--- START ---

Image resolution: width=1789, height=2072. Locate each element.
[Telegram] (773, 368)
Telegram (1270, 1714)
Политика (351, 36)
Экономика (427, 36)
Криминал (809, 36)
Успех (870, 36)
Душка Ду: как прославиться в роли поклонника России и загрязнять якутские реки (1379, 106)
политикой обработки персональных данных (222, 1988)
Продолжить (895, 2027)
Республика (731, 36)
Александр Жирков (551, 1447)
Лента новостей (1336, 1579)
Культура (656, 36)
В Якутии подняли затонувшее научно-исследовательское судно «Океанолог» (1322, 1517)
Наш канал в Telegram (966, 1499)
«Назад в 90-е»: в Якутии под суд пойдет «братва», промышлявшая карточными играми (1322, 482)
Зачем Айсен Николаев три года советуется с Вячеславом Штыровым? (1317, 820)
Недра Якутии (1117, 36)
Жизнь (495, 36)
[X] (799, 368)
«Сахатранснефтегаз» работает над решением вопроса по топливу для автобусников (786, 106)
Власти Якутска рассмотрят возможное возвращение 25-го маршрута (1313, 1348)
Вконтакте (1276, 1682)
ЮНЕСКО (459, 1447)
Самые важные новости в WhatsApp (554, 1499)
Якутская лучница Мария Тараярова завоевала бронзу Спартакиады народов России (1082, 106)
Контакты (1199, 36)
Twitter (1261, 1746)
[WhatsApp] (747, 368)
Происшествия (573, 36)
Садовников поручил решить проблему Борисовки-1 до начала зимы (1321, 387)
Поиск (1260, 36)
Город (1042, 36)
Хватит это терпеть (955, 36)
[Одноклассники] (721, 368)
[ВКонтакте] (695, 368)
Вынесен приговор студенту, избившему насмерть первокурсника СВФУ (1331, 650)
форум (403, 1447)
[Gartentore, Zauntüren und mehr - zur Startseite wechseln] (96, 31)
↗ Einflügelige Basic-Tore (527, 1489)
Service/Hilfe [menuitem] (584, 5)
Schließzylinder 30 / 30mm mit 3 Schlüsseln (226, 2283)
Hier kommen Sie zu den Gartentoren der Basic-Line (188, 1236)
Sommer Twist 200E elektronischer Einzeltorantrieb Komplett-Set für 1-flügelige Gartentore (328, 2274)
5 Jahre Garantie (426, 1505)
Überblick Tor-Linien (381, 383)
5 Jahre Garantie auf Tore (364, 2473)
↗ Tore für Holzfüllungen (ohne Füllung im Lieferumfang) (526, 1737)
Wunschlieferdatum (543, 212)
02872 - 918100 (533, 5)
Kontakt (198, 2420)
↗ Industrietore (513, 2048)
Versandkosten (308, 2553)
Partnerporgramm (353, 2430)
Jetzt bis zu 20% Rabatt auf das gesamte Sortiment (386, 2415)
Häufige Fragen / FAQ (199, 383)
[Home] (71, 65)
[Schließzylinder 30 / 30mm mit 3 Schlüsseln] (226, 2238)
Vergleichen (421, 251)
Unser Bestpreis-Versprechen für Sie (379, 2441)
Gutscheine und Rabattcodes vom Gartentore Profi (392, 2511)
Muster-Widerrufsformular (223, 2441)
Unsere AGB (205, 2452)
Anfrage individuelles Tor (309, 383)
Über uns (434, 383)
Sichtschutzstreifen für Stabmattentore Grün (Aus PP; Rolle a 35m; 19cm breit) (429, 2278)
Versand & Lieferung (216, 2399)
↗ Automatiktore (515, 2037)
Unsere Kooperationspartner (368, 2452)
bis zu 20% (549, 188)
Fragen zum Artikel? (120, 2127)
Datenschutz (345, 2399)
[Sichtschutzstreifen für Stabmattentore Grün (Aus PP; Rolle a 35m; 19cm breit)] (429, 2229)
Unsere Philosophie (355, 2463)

--- END ---

## Task goal
Looking back over the data above, restate word for word the lines that begin at the line with "Anfrage individuelles Tor (309, 383)" and end at the line with "Unsere Kooperationspartner (368, 2452)", inclusive.

## Reply
Anfrage individuelles Tor (309, 383)
Über uns (434, 383)
Sichtschutzstreifen für Stabmattentore Grün (Aus PP; Rolle a 35m; 19cm breit) (429, 2278)
Versand & Lieferung (216, 2399)
↗ Automatiktore (515, 2037)
Unsere Kooperationspartner (368, 2452)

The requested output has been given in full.